__Problem to solve__
Please rewrite the records that begin at the line containing "Viewport: 600px width, 425px" and stop after the line containing "tap(277, 23)", replacing "taskbar" with "dock" and leaving everything else unchanged.

>>>>>

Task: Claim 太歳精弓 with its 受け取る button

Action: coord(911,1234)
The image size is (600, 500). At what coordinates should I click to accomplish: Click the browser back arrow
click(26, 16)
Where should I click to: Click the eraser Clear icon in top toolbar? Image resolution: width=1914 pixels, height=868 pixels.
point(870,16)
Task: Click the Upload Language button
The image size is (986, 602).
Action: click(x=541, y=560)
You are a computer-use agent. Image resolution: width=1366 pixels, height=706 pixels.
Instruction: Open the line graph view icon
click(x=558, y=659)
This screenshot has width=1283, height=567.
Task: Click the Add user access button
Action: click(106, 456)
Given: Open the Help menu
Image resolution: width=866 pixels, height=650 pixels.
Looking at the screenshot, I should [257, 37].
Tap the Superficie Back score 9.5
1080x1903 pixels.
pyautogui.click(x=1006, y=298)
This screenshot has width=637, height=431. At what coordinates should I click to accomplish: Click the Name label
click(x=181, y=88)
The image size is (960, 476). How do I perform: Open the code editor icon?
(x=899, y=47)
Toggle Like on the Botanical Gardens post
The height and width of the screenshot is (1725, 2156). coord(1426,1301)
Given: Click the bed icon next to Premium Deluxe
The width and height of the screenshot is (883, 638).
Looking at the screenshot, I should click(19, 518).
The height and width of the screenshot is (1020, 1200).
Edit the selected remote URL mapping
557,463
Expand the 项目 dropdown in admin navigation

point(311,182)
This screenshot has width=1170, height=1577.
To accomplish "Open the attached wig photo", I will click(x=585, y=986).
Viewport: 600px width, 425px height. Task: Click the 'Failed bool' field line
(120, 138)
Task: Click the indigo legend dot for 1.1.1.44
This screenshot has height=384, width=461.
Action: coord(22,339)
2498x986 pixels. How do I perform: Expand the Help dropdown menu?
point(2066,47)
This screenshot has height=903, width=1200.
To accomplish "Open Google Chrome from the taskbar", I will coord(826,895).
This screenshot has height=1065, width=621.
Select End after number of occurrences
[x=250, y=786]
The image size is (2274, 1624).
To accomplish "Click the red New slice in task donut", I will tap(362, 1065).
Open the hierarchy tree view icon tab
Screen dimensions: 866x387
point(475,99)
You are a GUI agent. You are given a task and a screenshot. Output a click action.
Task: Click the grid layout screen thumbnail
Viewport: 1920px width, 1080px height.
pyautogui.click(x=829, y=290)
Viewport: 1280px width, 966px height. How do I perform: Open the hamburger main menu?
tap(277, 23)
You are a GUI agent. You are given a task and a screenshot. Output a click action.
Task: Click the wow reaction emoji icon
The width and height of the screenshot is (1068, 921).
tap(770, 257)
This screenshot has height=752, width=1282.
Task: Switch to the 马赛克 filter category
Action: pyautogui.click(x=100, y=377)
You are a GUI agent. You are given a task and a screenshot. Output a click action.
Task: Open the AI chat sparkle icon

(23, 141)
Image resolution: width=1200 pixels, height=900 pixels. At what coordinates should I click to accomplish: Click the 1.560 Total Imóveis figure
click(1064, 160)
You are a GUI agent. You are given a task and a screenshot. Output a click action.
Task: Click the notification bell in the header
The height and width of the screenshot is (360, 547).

<<<<<

__Reply to the exercise__
Viewport: 600px width, 425px height. Task: Click the 'Failed bool' field line
(120, 138)
Task: Click the indigo legend dot for 1.1.1.44
This screenshot has height=384, width=461.
Action: coord(22,339)
2498x986 pixels. How do I perform: Expand the Help dropdown menu?
point(2066,47)
This screenshot has height=903, width=1200.
To accomplish "Open Google Chrome from the dock", I will coord(826,895).
This screenshot has height=1065, width=621.
Select End after number of occurrences
[x=250, y=786]
The image size is (2274, 1624).
To accomplish "Click the red New slice in task donut", I will tap(362, 1065).
Open the hierarchy tree view icon tab
Screen dimensions: 866x387
point(475,99)
You are a GUI agent. You are given a task and a screenshot. Output a click action.
Task: Click the grid layout screen thumbnail
Viewport: 1920px width, 1080px height.
pyautogui.click(x=829, y=290)
Viewport: 1280px width, 966px height. How do I perform: Open the hamburger main menu?
tap(277, 23)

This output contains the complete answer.